━━━ TEXT

More than 250 delegates attended the 2016 ICF National Conference: The Timber Supply Chain: Dynamics and Opportunities on 27-28 April in Newcastle. Keynote speaker Dr Peter Bonfield OBE, Founder of Grown in Britain, challenged the conference delegates not to passively listen to the discussion, but to really “think what you can give”. These sentiments were taken literally by many, as the conference saw a stimulating debate on the challenges and opportunities facing the sector.
Dr Peter Bonfield OBE, Founder of Grown in Britain, gives a rousing keynote speech.

━━━━━━

_WORK TO COMPLETE_: Can you update the conference report from "More than 250" to "rousing keynote speech." so that "attendees" replaces "delegates"?

━━━ DATASET EXTRACT

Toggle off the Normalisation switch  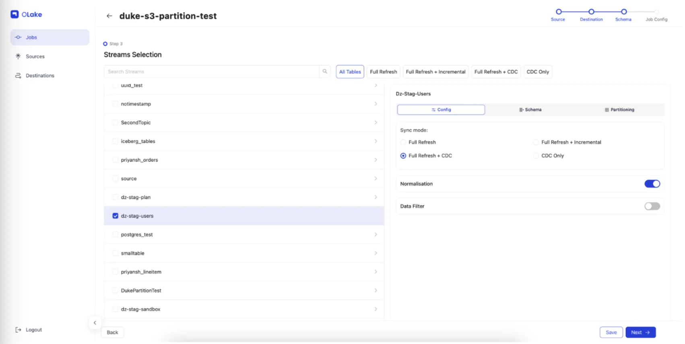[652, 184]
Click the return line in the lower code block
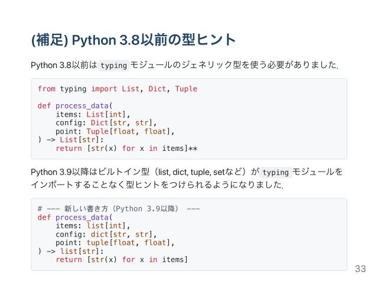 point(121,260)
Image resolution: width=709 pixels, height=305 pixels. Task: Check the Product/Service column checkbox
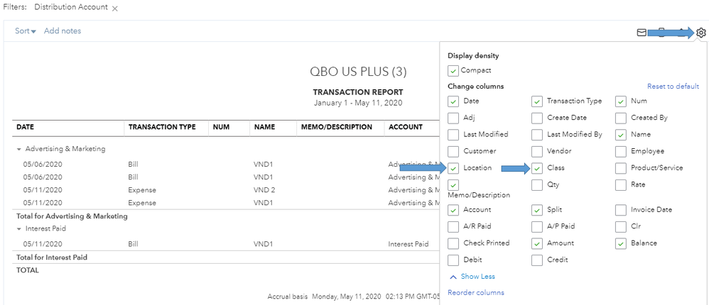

━━━━━━

_EXERCISE RESULT_:
More than 250 attendees attended the 2016 ICF National Conference: The Timber Supply Chain: Dynamics and Opportunities on 27-28 April in Newcastle. Keynote speaker Dr Peter Bonfield OBE, Founder of Grown in Britain, challenged the conference attendees not to passively listen to the discussion, but to really “think what you can give”. These sentiments were taken literally by many, as the conference saw a stimulating debate on the challenges and opportunities facing the sector.
Dr Peter Bonfield OBE, Founder of Grown in Britain, gives a rousing keynote speech.